_Given problem_:
Reproduce the data below word for word, from its first line down to and including the line that contains "click(347, 400)".

----

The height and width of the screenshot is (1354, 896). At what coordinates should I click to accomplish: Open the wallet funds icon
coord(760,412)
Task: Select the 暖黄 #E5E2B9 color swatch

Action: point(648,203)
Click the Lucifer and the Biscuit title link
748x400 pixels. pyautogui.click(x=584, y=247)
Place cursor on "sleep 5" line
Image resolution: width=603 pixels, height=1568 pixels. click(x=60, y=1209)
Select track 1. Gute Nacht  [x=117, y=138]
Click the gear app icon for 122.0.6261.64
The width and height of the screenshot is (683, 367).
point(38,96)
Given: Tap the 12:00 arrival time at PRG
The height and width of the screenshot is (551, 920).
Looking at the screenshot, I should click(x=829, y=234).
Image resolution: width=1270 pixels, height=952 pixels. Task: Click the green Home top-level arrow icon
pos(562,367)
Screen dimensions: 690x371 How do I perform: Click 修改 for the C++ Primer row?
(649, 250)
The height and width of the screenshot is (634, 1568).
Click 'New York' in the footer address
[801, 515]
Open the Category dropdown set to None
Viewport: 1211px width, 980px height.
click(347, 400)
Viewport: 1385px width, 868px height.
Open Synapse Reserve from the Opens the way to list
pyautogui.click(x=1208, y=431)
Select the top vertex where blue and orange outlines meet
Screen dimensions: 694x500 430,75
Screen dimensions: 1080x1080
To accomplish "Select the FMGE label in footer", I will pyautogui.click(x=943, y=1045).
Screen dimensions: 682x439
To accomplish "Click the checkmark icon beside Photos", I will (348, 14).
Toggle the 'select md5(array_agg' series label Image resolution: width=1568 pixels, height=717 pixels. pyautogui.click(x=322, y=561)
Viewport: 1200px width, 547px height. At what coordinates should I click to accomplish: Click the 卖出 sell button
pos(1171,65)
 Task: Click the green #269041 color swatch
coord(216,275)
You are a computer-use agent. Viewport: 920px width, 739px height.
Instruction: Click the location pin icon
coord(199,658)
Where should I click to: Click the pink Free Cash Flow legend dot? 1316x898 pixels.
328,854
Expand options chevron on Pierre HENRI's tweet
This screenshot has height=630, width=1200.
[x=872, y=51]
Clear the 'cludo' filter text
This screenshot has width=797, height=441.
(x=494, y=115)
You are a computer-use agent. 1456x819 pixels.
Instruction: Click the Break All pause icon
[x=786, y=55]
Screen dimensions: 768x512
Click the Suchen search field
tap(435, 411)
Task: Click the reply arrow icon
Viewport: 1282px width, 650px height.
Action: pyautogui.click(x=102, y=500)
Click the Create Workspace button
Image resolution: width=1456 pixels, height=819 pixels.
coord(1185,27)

----

_Expected answer_:
The height and width of the screenshot is (1354, 896). At what coordinates should I click to accomplish: Open the wallet funds icon
coord(760,412)
Task: Select the 暖黄 #E5E2B9 color swatch

Action: point(648,203)
Click the Lucifer and the Biscuit title link
748x400 pixels. pyautogui.click(x=584, y=247)
Place cursor on "sleep 5" line
Image resolution: width=603 pixels, height=1568 pixels. click(x=60, y=1209)
Select track 1. Gute Nacht  [x=117, y=138]
Click the gear app icon for 122.0.6261.64
The width and height of the screenshot is (683, 367).
point(38,96)
Given: Tap the 12:00 arrival time at PRG
The height and width of the screenshot is (551, 920).
Looking at the screenshot, I should click(x=829, y=234).
Image resolution: width=1270 pixels, height=952 pixels. Task: Click the green Home top-level arrow icon
pos(562,367)
Screen dimensions: 690x371 How do I perform: Click 修改 for the C++ Primer row?
(649, 250)
The height and width of the screenshot is (634, 1568).
Click 'New York' in the footer address
[801, 515]
Open the Category dropdown set to None
Viewport: 1211px width, 980px height.
click(347, 400)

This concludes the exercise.